TASK GOAL. Copy the items below word for word, starting at the first line and ending at the line that contains "Action: click(131, 18)".

— BEGIN —

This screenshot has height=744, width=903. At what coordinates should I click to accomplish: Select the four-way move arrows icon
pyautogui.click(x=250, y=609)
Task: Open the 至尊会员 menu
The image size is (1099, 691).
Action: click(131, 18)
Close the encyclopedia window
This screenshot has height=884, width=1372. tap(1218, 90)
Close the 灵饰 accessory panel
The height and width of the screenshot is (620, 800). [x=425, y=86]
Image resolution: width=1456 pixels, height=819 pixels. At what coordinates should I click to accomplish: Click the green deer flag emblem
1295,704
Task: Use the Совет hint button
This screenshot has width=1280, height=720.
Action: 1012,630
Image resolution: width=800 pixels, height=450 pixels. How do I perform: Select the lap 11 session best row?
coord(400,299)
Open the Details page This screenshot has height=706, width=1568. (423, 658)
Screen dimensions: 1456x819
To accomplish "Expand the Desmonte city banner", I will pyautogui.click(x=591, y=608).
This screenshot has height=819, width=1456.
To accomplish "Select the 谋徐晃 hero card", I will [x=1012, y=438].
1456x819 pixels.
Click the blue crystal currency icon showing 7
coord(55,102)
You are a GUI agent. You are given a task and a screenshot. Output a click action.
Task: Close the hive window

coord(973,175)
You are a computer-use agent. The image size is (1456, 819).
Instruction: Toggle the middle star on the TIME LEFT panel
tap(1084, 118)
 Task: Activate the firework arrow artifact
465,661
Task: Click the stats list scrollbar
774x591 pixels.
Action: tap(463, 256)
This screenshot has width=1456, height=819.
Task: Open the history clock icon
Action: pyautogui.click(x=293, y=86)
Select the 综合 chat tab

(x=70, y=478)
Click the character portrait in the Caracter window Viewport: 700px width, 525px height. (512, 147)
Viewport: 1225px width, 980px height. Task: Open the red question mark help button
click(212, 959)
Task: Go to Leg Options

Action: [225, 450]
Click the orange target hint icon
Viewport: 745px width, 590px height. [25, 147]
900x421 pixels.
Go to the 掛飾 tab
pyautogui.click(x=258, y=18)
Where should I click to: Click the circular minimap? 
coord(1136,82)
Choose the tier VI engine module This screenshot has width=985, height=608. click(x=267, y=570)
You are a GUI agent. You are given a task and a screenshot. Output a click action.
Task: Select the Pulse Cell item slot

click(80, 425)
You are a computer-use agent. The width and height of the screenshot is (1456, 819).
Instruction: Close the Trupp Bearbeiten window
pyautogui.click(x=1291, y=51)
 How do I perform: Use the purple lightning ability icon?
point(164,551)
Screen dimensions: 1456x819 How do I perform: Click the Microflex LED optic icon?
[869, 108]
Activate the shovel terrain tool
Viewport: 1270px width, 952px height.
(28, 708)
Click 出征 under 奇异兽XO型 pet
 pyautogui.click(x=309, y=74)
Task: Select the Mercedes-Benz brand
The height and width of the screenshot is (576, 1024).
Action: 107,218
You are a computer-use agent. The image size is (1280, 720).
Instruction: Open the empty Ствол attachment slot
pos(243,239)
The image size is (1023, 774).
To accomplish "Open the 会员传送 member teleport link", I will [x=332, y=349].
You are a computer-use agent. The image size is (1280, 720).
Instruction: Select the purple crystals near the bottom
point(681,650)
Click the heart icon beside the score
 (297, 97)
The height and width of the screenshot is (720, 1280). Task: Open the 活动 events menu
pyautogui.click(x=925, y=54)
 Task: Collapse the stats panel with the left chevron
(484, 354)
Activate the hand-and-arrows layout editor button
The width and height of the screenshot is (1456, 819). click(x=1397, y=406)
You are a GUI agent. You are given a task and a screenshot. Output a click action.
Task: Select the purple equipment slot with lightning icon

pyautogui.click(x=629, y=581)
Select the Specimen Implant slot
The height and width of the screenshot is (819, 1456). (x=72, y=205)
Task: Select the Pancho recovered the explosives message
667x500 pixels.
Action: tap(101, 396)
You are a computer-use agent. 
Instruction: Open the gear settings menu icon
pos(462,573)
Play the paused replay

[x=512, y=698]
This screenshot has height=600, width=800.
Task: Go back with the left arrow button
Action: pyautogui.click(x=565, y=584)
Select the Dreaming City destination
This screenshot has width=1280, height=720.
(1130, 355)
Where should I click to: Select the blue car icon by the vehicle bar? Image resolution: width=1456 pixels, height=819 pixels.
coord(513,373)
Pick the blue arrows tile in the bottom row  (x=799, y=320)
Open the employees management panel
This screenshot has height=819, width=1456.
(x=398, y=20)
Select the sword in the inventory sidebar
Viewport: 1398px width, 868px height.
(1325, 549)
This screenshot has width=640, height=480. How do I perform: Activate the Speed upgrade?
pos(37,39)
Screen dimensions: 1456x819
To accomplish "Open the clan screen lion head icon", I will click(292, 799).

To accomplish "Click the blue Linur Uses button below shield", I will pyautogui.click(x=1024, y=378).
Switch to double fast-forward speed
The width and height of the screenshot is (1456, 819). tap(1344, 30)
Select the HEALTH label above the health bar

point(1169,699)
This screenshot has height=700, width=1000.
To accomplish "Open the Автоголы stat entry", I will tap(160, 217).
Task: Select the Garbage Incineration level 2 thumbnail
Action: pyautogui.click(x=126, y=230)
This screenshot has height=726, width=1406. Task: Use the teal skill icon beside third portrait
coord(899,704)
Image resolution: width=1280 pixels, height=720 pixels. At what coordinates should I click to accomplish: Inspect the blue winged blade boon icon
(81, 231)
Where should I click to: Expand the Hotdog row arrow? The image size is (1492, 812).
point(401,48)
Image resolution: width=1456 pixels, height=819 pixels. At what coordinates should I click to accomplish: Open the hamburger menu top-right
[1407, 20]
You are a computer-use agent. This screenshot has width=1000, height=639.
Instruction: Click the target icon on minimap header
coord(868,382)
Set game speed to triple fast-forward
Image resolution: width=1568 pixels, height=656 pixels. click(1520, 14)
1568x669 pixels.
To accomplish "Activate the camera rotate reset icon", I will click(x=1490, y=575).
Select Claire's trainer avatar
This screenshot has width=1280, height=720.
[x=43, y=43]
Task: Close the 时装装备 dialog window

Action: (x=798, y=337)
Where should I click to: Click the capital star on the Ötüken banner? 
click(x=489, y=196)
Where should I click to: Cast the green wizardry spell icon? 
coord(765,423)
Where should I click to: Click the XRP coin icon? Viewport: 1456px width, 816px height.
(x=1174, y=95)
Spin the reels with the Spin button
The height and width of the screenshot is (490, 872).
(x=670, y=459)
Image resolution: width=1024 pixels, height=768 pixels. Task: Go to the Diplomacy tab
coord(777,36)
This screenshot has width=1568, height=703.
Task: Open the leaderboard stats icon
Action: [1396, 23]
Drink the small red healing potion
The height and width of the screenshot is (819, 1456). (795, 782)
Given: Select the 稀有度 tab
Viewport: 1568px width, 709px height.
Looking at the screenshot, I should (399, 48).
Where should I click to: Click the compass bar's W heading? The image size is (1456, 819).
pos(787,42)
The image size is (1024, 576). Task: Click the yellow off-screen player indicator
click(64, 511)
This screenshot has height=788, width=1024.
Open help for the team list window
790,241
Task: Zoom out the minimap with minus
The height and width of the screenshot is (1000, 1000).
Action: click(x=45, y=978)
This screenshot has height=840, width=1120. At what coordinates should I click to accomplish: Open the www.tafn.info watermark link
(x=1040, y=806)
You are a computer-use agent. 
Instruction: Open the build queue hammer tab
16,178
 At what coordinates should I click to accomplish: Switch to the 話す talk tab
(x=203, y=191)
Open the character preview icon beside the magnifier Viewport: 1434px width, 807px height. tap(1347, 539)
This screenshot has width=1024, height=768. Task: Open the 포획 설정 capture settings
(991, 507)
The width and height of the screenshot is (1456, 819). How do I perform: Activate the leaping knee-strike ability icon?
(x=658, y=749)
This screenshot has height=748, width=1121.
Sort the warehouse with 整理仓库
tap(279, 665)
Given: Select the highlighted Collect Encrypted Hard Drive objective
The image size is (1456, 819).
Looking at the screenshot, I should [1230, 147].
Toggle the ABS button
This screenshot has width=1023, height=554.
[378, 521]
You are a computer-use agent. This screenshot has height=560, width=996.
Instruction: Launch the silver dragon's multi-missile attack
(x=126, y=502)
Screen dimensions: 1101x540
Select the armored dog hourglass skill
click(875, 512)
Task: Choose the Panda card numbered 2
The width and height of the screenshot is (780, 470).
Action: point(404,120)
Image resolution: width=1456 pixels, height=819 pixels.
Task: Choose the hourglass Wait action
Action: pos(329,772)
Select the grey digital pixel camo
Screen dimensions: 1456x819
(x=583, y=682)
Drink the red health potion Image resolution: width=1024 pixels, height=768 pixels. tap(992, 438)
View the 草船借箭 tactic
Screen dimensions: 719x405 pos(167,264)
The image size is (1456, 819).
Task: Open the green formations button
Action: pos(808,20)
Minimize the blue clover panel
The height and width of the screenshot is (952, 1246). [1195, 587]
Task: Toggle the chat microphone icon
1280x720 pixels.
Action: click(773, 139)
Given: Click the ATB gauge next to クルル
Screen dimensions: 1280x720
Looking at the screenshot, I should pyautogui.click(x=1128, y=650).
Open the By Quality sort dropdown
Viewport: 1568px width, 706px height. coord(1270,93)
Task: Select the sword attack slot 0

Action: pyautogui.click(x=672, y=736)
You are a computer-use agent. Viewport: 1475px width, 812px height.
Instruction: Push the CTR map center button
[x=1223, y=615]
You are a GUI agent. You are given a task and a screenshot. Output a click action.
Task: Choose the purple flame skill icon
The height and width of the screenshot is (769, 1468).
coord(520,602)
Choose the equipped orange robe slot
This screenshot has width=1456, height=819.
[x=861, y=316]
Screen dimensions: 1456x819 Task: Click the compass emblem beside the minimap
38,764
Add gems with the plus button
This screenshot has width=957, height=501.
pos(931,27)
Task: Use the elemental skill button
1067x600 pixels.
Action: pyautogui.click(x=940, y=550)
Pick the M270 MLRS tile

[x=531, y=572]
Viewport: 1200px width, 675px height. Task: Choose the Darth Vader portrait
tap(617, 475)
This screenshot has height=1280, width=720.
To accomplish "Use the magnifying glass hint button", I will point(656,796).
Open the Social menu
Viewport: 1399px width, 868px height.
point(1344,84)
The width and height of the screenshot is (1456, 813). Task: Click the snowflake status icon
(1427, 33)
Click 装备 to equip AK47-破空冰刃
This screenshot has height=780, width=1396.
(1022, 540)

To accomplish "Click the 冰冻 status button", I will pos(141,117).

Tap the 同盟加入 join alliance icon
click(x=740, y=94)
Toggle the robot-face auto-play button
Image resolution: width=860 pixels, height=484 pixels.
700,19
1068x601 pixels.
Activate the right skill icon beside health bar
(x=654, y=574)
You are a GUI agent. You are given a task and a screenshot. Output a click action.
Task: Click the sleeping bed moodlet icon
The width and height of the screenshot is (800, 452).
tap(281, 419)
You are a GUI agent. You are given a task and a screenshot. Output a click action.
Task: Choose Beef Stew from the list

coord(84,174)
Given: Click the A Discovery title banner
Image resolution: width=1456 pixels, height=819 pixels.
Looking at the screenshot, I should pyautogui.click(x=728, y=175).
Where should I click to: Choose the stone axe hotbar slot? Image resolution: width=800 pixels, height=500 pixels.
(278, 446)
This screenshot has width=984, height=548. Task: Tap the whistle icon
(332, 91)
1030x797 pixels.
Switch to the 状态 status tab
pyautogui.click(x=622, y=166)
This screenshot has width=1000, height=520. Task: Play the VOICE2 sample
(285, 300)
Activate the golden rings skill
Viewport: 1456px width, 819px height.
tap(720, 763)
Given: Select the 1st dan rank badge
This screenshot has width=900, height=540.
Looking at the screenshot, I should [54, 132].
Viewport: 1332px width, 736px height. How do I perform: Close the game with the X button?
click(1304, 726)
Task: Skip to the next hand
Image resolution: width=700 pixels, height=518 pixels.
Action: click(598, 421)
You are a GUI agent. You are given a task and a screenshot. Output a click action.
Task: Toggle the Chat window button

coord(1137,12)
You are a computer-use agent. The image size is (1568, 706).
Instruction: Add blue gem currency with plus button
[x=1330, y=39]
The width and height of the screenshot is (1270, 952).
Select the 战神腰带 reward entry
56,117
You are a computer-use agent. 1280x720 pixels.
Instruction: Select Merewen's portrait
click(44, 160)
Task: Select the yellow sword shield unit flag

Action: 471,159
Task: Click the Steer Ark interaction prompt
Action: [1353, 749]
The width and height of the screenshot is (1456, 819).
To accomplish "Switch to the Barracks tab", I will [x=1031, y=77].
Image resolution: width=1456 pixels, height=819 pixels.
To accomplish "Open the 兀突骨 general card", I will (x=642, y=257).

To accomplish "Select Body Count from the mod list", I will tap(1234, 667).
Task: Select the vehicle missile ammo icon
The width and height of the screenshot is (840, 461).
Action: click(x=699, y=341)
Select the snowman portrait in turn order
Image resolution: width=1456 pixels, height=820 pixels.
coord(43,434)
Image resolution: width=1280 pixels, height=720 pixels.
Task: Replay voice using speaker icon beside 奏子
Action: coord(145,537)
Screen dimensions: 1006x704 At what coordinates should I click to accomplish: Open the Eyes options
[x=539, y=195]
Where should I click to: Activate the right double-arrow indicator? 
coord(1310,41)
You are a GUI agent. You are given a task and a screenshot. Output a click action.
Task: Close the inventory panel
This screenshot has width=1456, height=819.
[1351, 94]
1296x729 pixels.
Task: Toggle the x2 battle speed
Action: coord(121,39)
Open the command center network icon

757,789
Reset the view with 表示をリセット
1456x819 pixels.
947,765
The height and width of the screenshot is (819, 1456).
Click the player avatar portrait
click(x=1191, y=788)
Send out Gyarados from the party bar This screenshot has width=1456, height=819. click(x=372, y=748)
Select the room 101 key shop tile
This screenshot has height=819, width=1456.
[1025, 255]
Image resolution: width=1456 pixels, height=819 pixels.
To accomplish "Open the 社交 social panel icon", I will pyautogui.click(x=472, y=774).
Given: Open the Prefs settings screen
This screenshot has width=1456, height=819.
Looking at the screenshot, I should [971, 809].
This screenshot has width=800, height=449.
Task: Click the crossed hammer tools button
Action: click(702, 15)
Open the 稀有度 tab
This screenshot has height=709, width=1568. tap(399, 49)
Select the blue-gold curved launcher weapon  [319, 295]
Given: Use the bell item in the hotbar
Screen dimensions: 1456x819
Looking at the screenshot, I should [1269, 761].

— END —

CORRECT ANSWER.
This screenshot has height=744, width=903. At what coordinates should I click to accomplish: Select the four-way move arrows icon
pyautogui.click(x=250, y=609)
Task: Open the 至尊会员 menu
The image size is (1099, 691).
Action: click(131, 18)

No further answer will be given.